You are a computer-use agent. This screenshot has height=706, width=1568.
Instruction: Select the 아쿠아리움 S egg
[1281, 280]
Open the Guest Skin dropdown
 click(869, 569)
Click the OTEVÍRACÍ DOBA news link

========================

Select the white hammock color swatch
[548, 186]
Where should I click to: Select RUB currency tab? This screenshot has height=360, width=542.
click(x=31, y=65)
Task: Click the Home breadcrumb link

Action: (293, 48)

========================

◆ **PROBLEM STATEMENT**: Out of the listing above, reproduce exactly the lines from the one with "Open the Guest Skin dropdown" up to and including the one with "Click the OTEVÍRACÍ DOBA news link".

◆ **OUTPUT FOR THIS TASK**:
Open the Guest Skin dropdown
 click(869, 569)
Click the OTEVÍRACÍ DOBA news link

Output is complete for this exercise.